Im Fall des schweren Mobbings an einer Nördlinger Realschule arbeiten mehr als zehn Ermittler daran, den Täter zu überführen. Darunter seien speziell ausgebildete IT-Kriminalisten, betonte der Leiter der Kriminalpolizei in Dillingen, Michael Lechner, am Dienstag gegenüber der „Augsburger Allgemeinen“. Sie werten Material auf den sichergestellten Datenträgern eines 14-Jährigen aus, der mehrere Achtklässler über Monate gemobbt haben soll. Er steht im Verdacht, zuletzt eine Todesanzeige für einen seiner Schulkameraden in der Zeitung veröffentlicht zu haben. Anfangs hatte der Täter die Schüler vor allem im Internet belästigt. Cybermobbing nennt man dieses Phänomen, das im Zeitalter des Smartphones andere Formen des Mobbings überlagert oder ersetzt.
Die deutschlandweite Studie „Jugend, Information, Multimedia“, kurz JIM, befragt Schüler seit mehreren Jahren zu Ausgrenzungserfahrungen im Netz. Jeder fünfte Jugendliche zwischen zwölf und 19 Jahren musste Zahlen aus dem Jahr 2018 zufolge schon erleben, dass falsche oder beleidigende Inhalte über ihn über das Smartphone oder online verbreitet wurden. Und jeder Dritte kennt zumindest jemanden, der im Netz diskriminiert wurde. Die Statistik belegt allerdings nicht, dass die Zahl schwerer Mobbingfälle im Internet-Zeitalter deutlich angestiegen ist. Nur, weil heute 97 Prozent der Jugendlichen ein Smartphone besitzen – über 20 Prozent mehr als noch vor fünf Jahren – gibt es also nicht zwangsläufig mehr Täter.

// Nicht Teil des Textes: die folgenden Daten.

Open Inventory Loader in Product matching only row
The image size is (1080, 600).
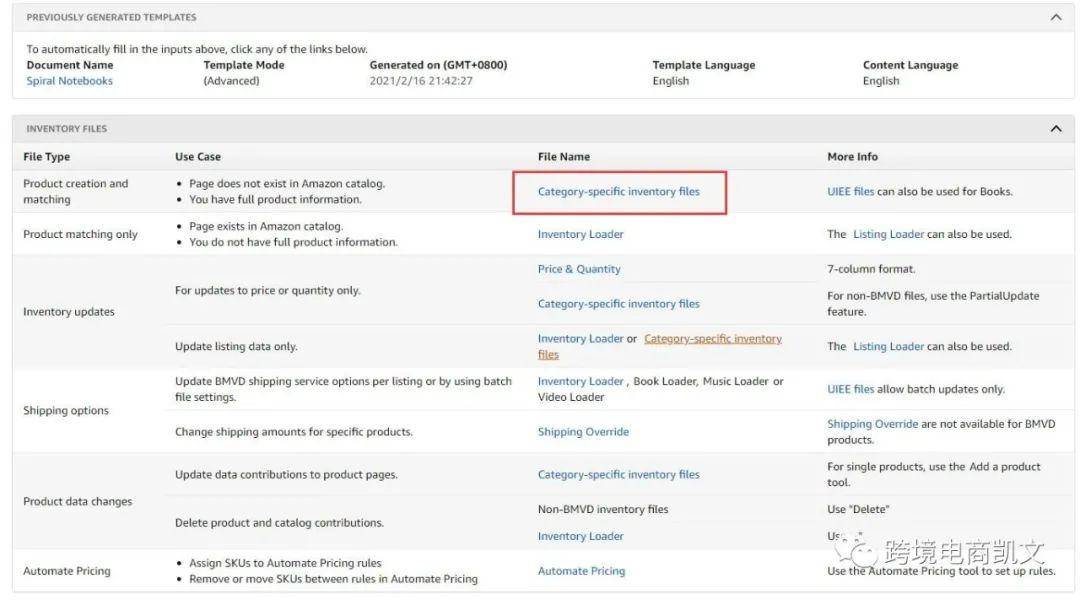pos(580,235)
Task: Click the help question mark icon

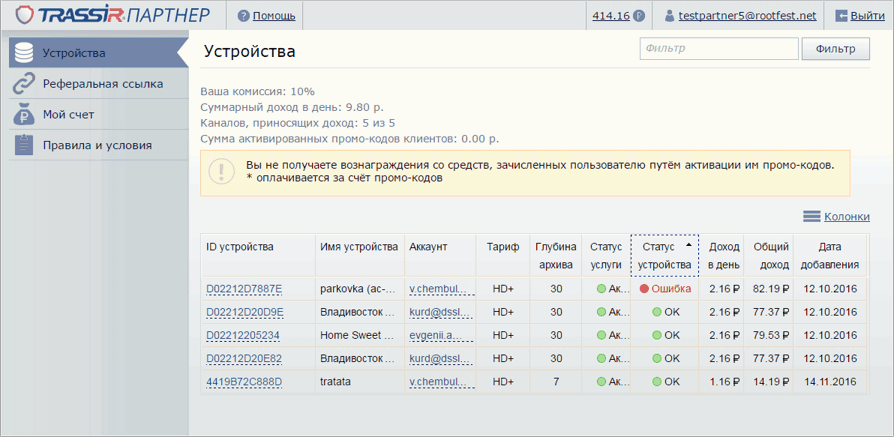Action: pos(243,16)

Drei bis fünf Prozent leiden unter schwerem Mobbing
Jörg Breitweg, Experte für Gewaltprävention bei der Aktion Jugendschutz in Bayern, erklärt das so: „Ich denke, früher war es nicht besser. Körperliche Gewalt wurde noch eher geduldet, dafür finden heutzutage die Angriffe auch online statt.“ Drei bis fünf Prozent leiden unter schwerem Mobbing Die Grenzen zwischen Mobbing im Internet und in der realen Welt sind demnach fließend. „Wer auf dem Schulhof Opfer wird, muss auch Cybermobbing befürchten. Und geht ein Foto im Internet herum, läuft das Mobbing in der Schule weiter.“ Bei der Aktion Jugendschutz, die vom bayerischen Familienministerium gefördert wird, nimmt man an, dass derzeit drei bis fünf Prozent der Schüler unter schwerem Mobbing leiden, bei dem sie mindestens einmal die Woche über mehr als ein Jahr hinweg belästigt werden.

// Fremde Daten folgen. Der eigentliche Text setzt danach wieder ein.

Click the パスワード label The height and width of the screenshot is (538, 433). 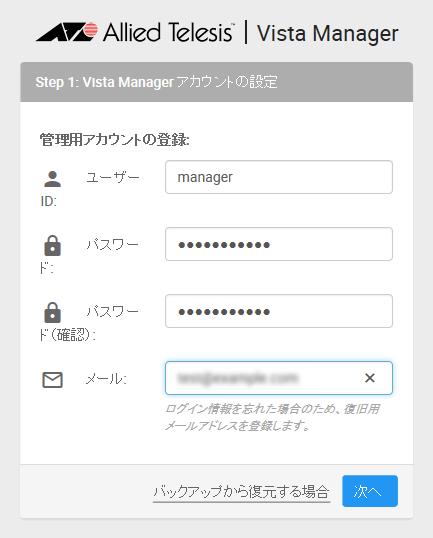tap(89, 256)
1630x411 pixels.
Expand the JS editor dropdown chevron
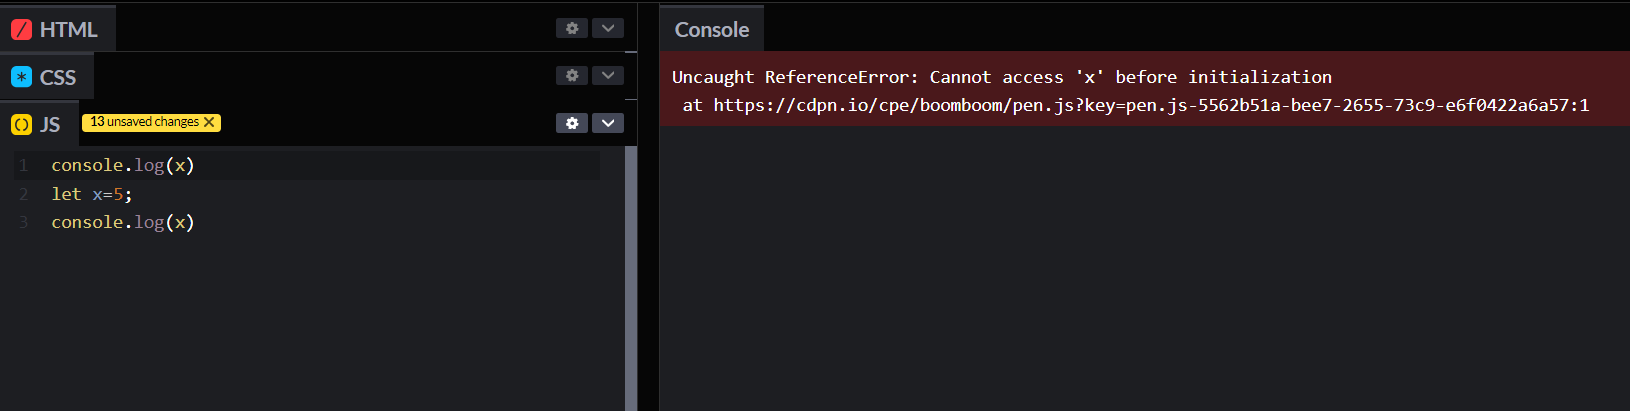coord(608,123)
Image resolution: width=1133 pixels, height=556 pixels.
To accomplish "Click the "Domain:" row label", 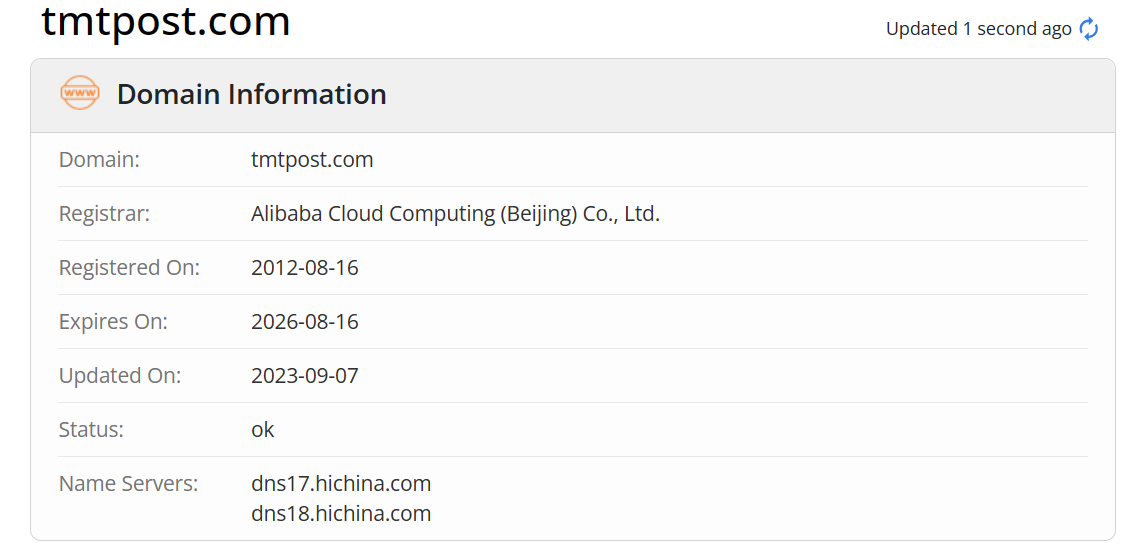I will pos(99,160).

Ein Problem speziell beim Cybermobbing stellt jetzt auch die Nördlinger Polizei wieder vor Schwierigkeiten: Die Taten sind schwer nachzuverfolgen, sofern sie nicht unter Klarnamen über Whatsapp oder Soziale Medien stattfinden. Denn das Gesetz zur Vorratsdatenspeicherung besagt, dass Anbieter von Kommunikationsdiensten nicht verpflichtet sind, Informationen ihrer Kunden über einen längeren Zeitraum zu speichern. Kripo-Leiter Michael Lechner: „Fakt ist, dass für die Polizei eine Speicherung der Daten besser wäre.“ Im Nördlinger Fall sei die Polizei im Oktober über die Mobbingfälle informiert worden. Daten aus der Zeit vor den Sommerferien seien da längst nicht mehr verfügbar gewesen. Außerdem würden Anonymisierungs-Anbieter die Aufklärung von Kriminalität im Internet erschweren, sprich: die IP-Adressen verschlüsseln. Immer wieder hatte es in den vergangenen Jahren Fälle gegeben, in denen Ermittlungen bei Bedrohungen via Internet ins Leere liefen. Ein Beispiel, bei dem Jugendliche weltweit in Angst und Schrecken versetzt wurden, war der Kettenbrief Momo. Eine Computerstimme hatte darin Kinder mit dem Tod bedroht. Für Ermittler war es unmöglich nachzuvollziehen, in welchem Land der Urheber saß.